I ask the Senator to look again at what is happening. The structure being put in place by the new construction is that the JLCs consider an issue and then come forward with a set of recommendations, which then go to the Labour Court for adoption. The Labour Court adopts them. It is the Minister who makes the order. The court made it very clear that when a Minister is making such an order it cannot be just by way of a rubber stamp, there has to be a genuine element of democratic oversight of this process so that the Minister has this unfettered consideration of the proposals as adopted by the Labour Court and can reject them or otherwise and then brings that order to the Houses for adoption. The Oireachtas has the right within 21 days to reject it. The court was very clear in its judgment; it referred to the fact there was neither ministerial nor Oireachtas oversight. We are inserting that necessary ministerial oversight link in the chain to make this robust. It is clear that this cannot just be a question of rubber-stamping, it must be a genuine capacity of the Minister, representing the Government, bringing an order to the Oireachtas which, in turn, has genuine capacity to consider it. That element is important to reconstitute a constitutionally sound system.

I refer to the parallel of the High Court making a judgment and the Minister overturning it. What is happening here is the Labour Court is adopting a set of proposals put together by a joint labour committee and bringing them forward to the Minister, having vetted the way it was done, for the Minister to make an order. I am not setting up all this elaborate machinery to try to pull the mat from under it. That is not my intention but I have very strong legal advice from the Attorney General that to make this robust and prevent it from being pulled apart, we must proceed in this sequence.

The drafting, which I agree on the face of it seems to give the Minister unfettered discretion, is done in this manner because we must reconstitute a proper system of democratic oversight. I refer the Senator to the High Court judgment in which Mr. Justice Feeney recalled an earlier Supreme Court case where the matter of delegated legislation had been addressed in Burke v. the Minister for Labour. He cited the observations made in the Supreme Court by Mr. Justice Henchy in 1979 who identified the absoluteness of the delegation within the 1946 Act.

In his High Court ruling last year, Mr. Justice Feeney contrasted the failure to amend the provisions of the Act of 1946, notwithstanding the concerns raised by Mr. Justice Henchy more than 30 years ago in the Supreme Court about the untrammelled powers given to JLCs, with the provisions that had been incorporated in the National Minimum Wage Act 2000. Under that Act, the Labour Court's role is subject to guidance to the principles and policies that must apply to the determination of the minimum hourly rate. The Act also specifically empowered the Minister to accept, vary or reject the recommendations made by the Labour Court. In varying the power or rejecting any such recommendation by the Labour Court on the fixing of an hourly minimum wage, the Minister must make a statement to the Oireachtas setting out the reasons for same. If I were to reject the work of the Labour Court, I must set out my reasons in writing to the Labour Court.

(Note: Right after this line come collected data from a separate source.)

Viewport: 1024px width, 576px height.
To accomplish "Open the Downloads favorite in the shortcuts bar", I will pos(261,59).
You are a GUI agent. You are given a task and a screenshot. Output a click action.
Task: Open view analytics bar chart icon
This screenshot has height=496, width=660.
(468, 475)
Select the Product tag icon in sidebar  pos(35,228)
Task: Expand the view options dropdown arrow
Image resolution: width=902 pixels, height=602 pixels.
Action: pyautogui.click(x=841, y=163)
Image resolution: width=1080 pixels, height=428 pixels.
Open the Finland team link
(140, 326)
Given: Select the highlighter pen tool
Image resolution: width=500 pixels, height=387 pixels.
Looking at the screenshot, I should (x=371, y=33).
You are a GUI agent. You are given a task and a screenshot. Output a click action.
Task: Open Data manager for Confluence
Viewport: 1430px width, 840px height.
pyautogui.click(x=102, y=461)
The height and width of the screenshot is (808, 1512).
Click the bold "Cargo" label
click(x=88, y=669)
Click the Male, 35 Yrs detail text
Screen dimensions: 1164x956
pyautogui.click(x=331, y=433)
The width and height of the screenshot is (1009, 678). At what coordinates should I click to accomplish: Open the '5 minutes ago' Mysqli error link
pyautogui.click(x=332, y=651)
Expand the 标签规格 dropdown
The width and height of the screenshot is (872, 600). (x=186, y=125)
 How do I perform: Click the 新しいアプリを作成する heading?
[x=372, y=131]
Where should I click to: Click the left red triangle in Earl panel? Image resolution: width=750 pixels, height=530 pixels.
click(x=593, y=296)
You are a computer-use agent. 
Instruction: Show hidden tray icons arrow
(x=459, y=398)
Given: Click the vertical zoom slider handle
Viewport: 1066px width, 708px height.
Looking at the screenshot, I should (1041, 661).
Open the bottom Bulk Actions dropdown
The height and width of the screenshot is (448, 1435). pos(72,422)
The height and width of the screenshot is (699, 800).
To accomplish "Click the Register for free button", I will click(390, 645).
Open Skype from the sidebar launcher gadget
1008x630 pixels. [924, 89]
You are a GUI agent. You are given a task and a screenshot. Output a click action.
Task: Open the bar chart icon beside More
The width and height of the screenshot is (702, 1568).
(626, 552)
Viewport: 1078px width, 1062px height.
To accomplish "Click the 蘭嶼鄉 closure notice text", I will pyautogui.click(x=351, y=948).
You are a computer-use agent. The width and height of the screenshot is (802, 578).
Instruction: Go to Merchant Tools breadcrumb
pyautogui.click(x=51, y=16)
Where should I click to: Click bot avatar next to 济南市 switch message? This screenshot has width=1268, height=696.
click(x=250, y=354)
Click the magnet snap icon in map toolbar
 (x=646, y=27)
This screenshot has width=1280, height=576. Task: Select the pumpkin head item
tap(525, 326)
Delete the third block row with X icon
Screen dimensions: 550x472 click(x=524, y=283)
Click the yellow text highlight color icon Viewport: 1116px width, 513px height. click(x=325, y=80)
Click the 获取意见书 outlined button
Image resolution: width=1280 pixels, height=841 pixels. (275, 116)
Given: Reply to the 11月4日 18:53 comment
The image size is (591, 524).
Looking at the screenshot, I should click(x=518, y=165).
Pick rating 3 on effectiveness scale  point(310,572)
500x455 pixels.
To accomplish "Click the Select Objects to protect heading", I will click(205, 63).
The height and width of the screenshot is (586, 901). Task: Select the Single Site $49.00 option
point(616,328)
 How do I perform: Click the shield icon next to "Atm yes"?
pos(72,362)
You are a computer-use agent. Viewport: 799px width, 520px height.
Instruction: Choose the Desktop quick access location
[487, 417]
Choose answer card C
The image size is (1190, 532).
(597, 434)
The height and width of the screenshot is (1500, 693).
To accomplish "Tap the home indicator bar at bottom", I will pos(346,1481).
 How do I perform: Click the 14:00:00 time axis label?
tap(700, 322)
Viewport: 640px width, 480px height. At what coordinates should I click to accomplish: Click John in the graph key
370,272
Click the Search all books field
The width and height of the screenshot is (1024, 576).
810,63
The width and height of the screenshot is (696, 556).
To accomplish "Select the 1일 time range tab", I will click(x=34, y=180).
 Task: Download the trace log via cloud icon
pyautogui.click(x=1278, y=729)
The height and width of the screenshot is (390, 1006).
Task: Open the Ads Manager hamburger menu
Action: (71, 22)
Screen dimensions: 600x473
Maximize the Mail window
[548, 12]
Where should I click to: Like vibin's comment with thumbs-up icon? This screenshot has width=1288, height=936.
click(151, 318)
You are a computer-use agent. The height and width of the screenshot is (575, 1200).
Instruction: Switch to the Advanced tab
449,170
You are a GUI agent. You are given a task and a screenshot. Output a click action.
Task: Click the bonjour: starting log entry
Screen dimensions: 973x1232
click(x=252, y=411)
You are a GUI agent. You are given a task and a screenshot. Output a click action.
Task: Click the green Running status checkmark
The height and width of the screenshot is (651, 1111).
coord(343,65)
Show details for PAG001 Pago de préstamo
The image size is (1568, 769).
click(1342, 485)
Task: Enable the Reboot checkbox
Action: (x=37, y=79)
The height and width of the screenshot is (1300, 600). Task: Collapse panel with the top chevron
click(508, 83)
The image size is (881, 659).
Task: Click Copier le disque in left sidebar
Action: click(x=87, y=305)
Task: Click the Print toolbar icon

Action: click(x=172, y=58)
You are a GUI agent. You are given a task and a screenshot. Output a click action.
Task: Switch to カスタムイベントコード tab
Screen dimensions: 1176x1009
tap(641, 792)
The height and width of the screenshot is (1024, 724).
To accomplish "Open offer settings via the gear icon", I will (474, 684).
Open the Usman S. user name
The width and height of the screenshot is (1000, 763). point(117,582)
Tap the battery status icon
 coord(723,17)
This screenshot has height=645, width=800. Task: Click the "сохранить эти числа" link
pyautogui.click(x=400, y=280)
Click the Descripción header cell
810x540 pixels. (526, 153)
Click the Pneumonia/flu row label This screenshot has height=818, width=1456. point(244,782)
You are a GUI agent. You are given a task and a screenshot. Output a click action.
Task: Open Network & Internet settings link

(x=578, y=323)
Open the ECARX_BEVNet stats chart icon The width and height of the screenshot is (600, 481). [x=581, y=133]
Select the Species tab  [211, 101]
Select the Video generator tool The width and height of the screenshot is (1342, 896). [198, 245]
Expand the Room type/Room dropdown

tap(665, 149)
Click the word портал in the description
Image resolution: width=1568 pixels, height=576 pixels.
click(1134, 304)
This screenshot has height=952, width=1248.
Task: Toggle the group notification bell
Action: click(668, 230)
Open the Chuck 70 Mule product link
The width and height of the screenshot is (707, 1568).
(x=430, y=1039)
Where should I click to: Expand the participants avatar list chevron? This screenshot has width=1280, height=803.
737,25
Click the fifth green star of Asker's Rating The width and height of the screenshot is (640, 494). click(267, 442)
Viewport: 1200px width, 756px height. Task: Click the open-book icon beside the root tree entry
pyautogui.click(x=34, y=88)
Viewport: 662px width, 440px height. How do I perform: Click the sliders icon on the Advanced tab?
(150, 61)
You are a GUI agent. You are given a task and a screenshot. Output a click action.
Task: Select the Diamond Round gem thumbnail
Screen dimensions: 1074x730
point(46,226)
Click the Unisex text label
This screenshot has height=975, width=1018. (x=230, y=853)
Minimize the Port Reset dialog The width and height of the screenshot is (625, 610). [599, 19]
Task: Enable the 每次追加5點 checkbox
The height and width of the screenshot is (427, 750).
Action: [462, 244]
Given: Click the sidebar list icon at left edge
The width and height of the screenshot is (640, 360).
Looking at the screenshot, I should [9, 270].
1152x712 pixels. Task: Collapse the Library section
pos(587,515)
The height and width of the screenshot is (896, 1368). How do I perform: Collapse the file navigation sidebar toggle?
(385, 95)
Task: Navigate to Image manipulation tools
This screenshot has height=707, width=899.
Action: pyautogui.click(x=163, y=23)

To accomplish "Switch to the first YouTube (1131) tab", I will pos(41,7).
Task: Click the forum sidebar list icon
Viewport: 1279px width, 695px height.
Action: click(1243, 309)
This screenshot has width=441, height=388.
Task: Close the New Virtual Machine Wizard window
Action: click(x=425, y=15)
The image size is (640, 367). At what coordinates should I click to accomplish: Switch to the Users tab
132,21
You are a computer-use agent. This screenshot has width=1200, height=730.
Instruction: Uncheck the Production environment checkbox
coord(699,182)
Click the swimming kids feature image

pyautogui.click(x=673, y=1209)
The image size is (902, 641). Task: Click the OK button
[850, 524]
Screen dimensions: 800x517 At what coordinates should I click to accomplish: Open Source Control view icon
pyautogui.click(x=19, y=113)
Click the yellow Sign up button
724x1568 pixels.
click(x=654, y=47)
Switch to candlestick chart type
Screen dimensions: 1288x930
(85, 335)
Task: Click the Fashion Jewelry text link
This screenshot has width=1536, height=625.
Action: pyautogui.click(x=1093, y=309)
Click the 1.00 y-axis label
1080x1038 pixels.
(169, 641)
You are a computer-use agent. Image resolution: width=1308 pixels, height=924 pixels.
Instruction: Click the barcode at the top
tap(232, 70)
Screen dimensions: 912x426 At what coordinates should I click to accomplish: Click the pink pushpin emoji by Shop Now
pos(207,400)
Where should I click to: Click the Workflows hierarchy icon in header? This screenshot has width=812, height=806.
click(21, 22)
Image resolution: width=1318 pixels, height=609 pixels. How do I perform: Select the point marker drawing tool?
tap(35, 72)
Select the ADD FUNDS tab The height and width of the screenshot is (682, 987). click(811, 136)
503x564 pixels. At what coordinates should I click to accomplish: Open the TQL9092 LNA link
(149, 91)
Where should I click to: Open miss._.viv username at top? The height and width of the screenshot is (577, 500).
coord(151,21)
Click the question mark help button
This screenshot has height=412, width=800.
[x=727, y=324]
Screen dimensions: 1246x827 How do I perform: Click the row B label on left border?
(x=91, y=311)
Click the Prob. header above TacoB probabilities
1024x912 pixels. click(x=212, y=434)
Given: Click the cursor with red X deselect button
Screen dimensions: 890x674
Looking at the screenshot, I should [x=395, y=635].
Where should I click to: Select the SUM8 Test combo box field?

The judgment referred to above and the rationale used and adopted regarding the national minimum wage necessitate this link in the chain to make the process robust from legal challenge. The purpose here is to ensure these protections for vulnerable workers are not struck down in future; it is not to create any untrammelled power for the Minister. I categorically assure the House there was no question of caving in to any lobby in this respect. This is necessitated by the design of a robust system by the legal adviser to the Government.